Die Antragstellerin beantragt, alle Auskunftsanträge abzuweisen.

II.

1. Die Auskunftsanträge sind in dem im Tenor ersichtlichen Umfang begründet, da der Antragsgegner gem. § 1379 Abs. 1 Satz Nr. 2 BGB von seiner Ehefrau Auskunft über das Vermögen verlangen kann, „soweit“ es für die Berechnung des Endvermögens maßgeblich ist, d.h. insbesondere auch für sog. illoyale Vermögensminderungen gem. § 1375 Abs. 2 BGB.

Zur Auskunftspflicht für sog. illoyale Vermögensminderungen ist zwar noch zusätzlich erforderlich, dass der Auskunftsberechtigte konkrete Tatsachen vorträgt, aus denen sich der Verdacht von benachteiligenden Handlungen ergibt. Dies ist jedoch erfolgt, da der Antragsgegner mehrfach erklärt hat, die Antragsgegnerin habe Schulden des gemeinsamen Sohnes bezahlt, ohne dass die Antragstellerin dies konkret in Abrede gestellt oder eine Gegenleistung benannt hat.

2. Die begehrte Auskunft zu illoyalen Vermögensminderungen war gegenüber den Anträgen auf die Ehezeit zu begrenzen, da für Zeiträume davor und danach nicht ersichtlich ist, wie sich etwaige Handlungen auf das Anfangs- oder Endvermögen ausgewirkt haben könnten.

3. Die Auskunftsanträge im Schriftsatz vom 7.10.2019 waren abzuweisen.

Hinsichtlich des dortigen Antrags Nummer 1 ist keine Anspruchsgrundlage ersichtlich, da § 1379 BGB nur zur Auskunft berechtigt, soweit sie für die Berechnung des Endvermögens erforderlich ist.
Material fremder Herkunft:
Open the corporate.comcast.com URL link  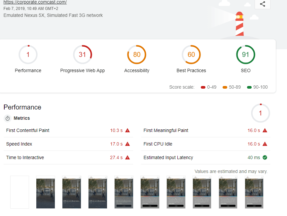(35, 2)
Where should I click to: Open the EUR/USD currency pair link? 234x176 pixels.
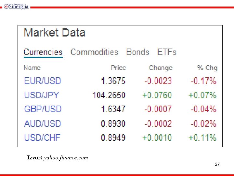43,81

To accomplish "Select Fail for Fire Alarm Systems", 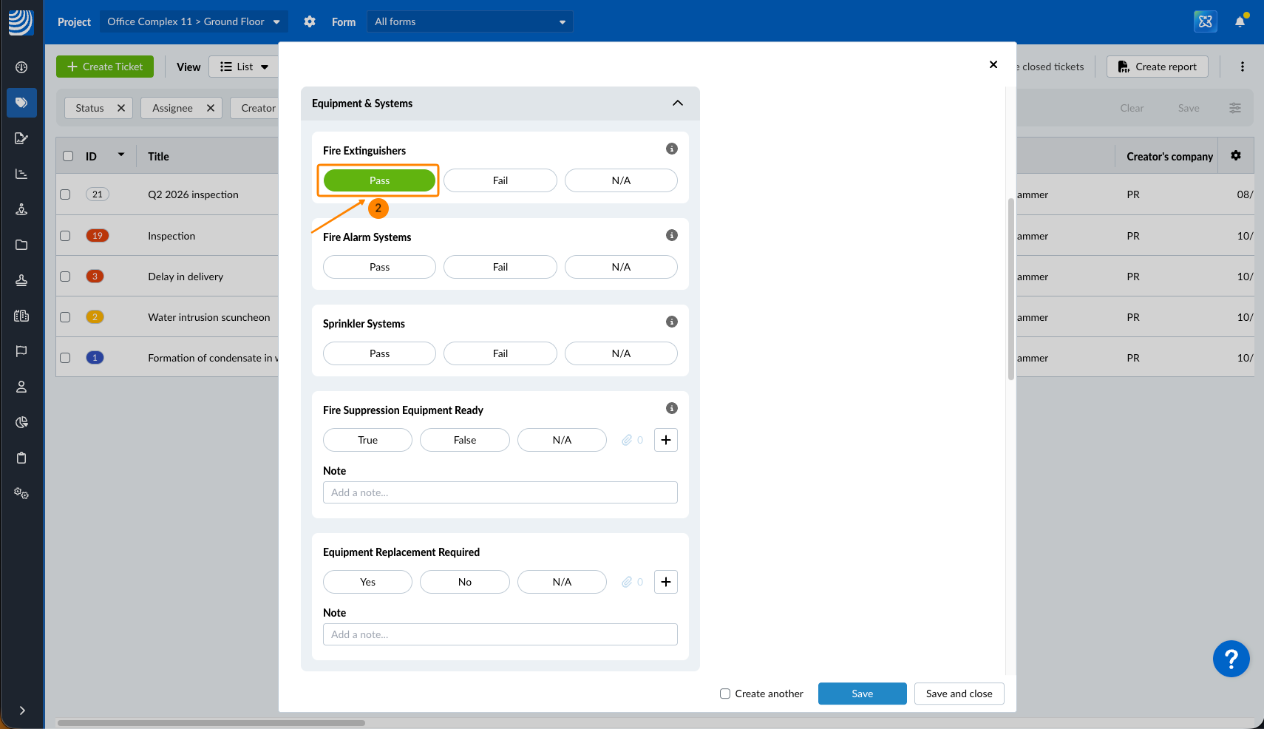I will point(500,267).
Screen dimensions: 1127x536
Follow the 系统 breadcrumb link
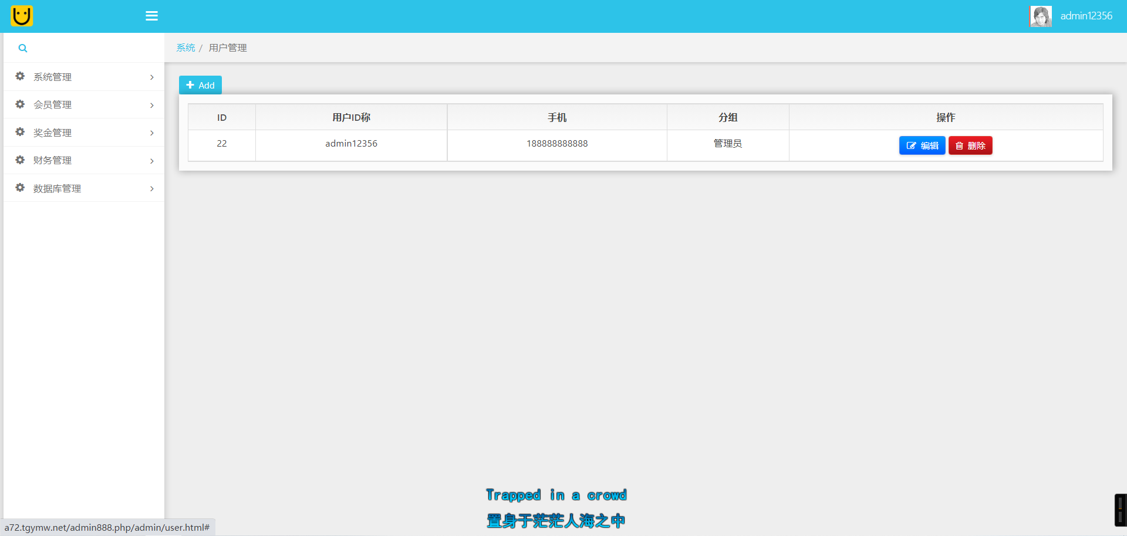pyautogui.click(x=185, y=48)
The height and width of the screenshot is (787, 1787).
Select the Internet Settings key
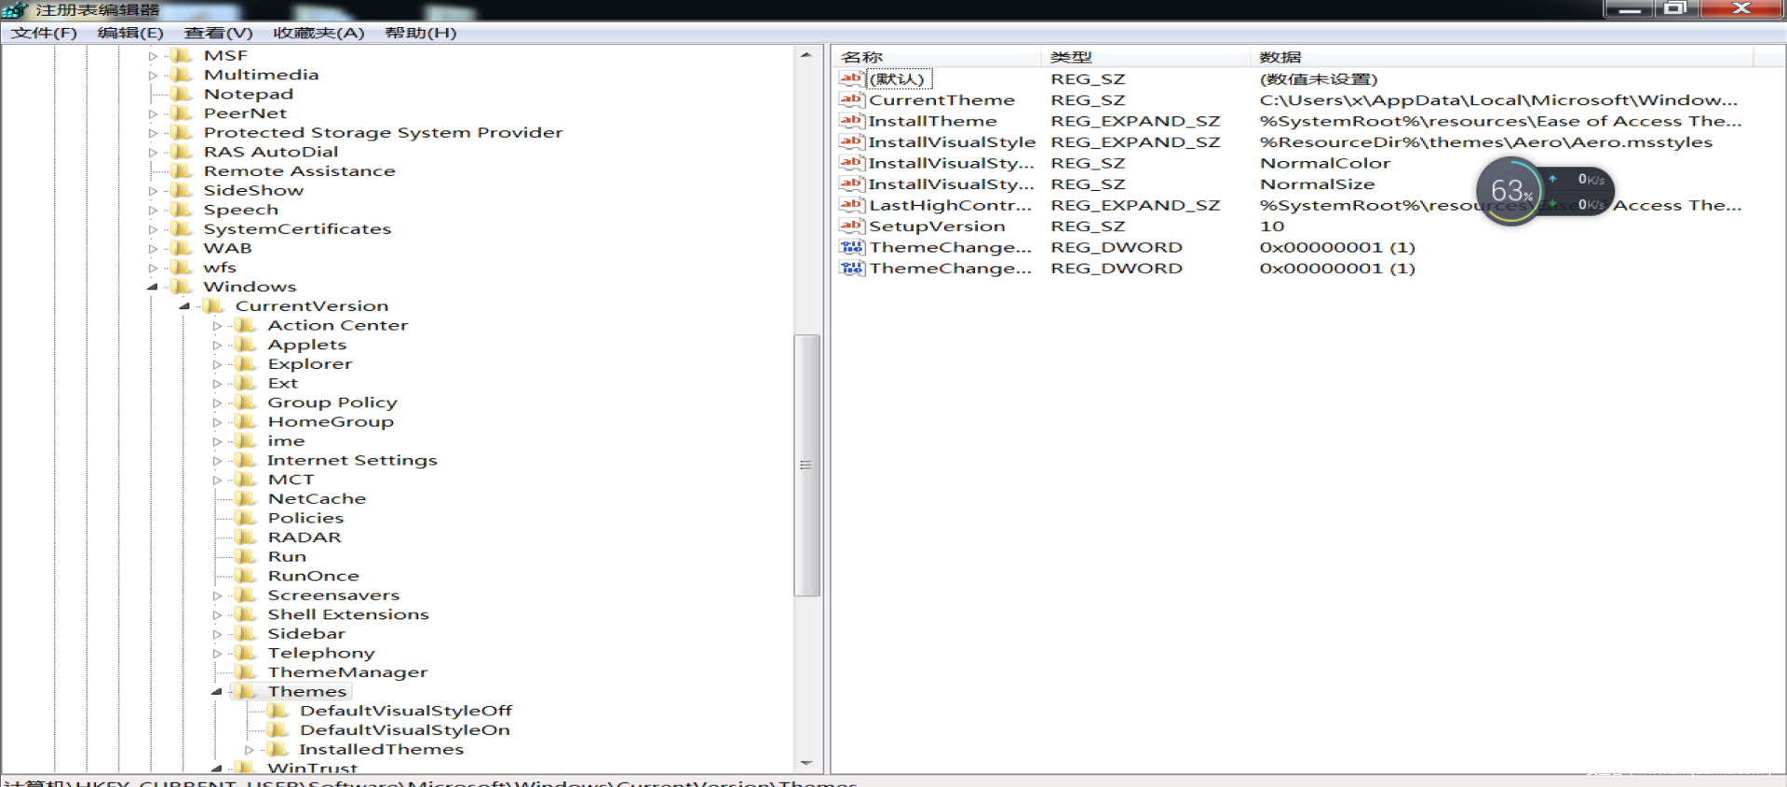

Die mit einer Auskunft zum „Verbleib“ des Geldbetrages eingehende Rechenschaftspflicht geht hingegen über die zur Berechnung des Endvermögens benötigten Umstände hinaus, sofern dadurch andere Handlungen als illoyale Vermögensminderungen verbeauskunftet werden müssten. Auch eine allgemeine Auskunftspficht aus § 1353 BGB und aus einem etwaigen Vermögensverwaltungsvertrag besteht nicht (vgl. den erstinstanzlichen Teilbeschluss des Amtsgerichts Kulmbach im Parallelverfahren 1 F 206/19).

Der Antrag Nummer 2 ist bereits vom allgemeineren Antrag Nr. a) aus dem Schriftsatz vom 21.10.2019 umfasst.